Entity resolution is probabilistic

The L3 matching layer uses a four-step cascade: exact match → Jaro-Winkler → embedding similarity → LLM confirmation. Only exact matches are deterministic in the strong sense. All other match methods involve thresholds:

  • Jaro-Winkler threshold: 0.92. Names scoring below this are not matched, even if they refer to the same person.
  • Embedding cosine similarity threshold: 0.88. Composite strings that fall below this are sent to LLM review or left unmatched.
  • LLM confirmation is logged with a decision ID but is inherently non-deterministic across model versions. Decisions are frozen in the decision log for reproducibility, but a different model version might make different decisions.

Consequences:

  • Some true matches are missed (false negatives), especially for candidates with common names in different jurisdictions.
  • Some incorrect matches may exist (false positives), especially for candidates with identical names in overlapping jurisdictions (e.g., father/son with the same name).
  • All non-exact match decisions are queryable by match method and score. Downstream users can apply stricter thresholds if their use case requires higher precision at the cost of lower recall.

No ranked-choice voting (RCV) support

The schema represents first-past-the-post and plurality contests. Ranked-choice voting results — used in Alaska, Maine, New York City, and a growing number of jurisdictions — require round-by-round tabulation data that the current schema does not model.

RCV results from these jurisdictions may appear in the dataset as final-round totals (where the source reports them that way), but intermediate rounds, elimination order, and ballot transfer data are not captured.

ALGED not integrated

The Annual Local Government Election Dataset (ALGED) covers mayoral and city council races in cities with populations above 50,000. It includes candidate demographics and incumbency data not available in other sources. This dataset is not currently integrated into the pipeline. Its coverage period ends around 2021.

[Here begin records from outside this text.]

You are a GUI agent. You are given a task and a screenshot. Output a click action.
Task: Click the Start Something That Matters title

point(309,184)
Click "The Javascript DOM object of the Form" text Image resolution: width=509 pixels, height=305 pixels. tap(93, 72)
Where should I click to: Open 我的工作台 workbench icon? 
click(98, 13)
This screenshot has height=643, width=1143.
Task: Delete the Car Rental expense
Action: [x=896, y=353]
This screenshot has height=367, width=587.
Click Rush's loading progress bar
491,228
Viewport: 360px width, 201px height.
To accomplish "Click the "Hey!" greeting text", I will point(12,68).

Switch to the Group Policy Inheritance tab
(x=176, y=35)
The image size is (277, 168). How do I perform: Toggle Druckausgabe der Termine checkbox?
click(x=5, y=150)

Integration is planned but not scheduled. When integrated, ALGED records will enter at L0 like any other source and pass through the same cleaning, embedding, and matching layers.

Vote mode data

Vote mode breakdowns (Election Day, absentee, early voting, provisional) are present in approximately 33% of source records. The remaining 67% report only total votes per candidate. Cross-source comparisons of vote mode data are unreliable because:

  • States define vote modes differently (e.g., “absentee” vs. “mail” vs. “vote by mail”).
  • Some sources aggregate early voting into Election Day totals.
  • Provisional ballot handling varies by state and is time-dependent (provisionals may be added days after initial reporting).

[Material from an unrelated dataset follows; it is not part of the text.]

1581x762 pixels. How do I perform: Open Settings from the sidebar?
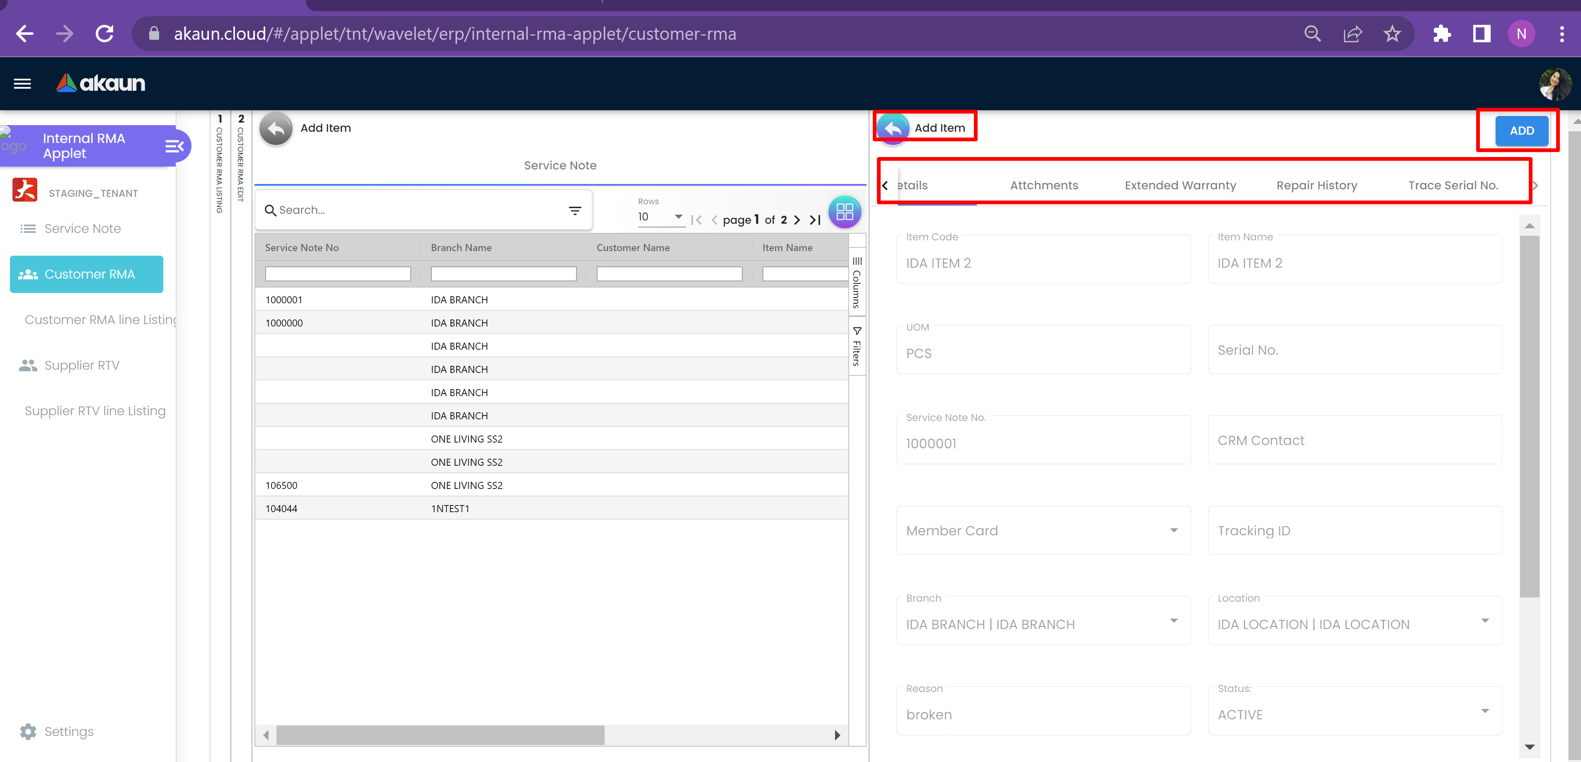69,731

Pipeline not validated at national scale

The pipeline has been tested against NC SBE data (2004–2022) and MEDSL data (2018–2022, 43 states). The 640-contest overlap between MEDSL and NC SBE provides a validation baseline: 90.5% exact vote match, 63% name formatting differences successfully resolved.

Full national-scale validation — running all 42 million rows through L0→L4 with cross-source reconciliation — has not been completed. Edge cases in states with unusual office structures (Louisiana’s parish system, Alaska’s borough system, Virginia’s independent cities) may surface issues not yet encountered.

What this means for users

If your work depends on completeness, check the Coverage Matrix for your specific state and year before drawing conclusions. If your work depends on entity resolution accuracy, filter to match methods and scores that meet your precision requirements. If your work involves RCV jurisdictions, this dataset does not capture round-level data.

These limitations are structural, not aspirational. They will change as sources are added and the pipeline matures, but they describe the current state accurately.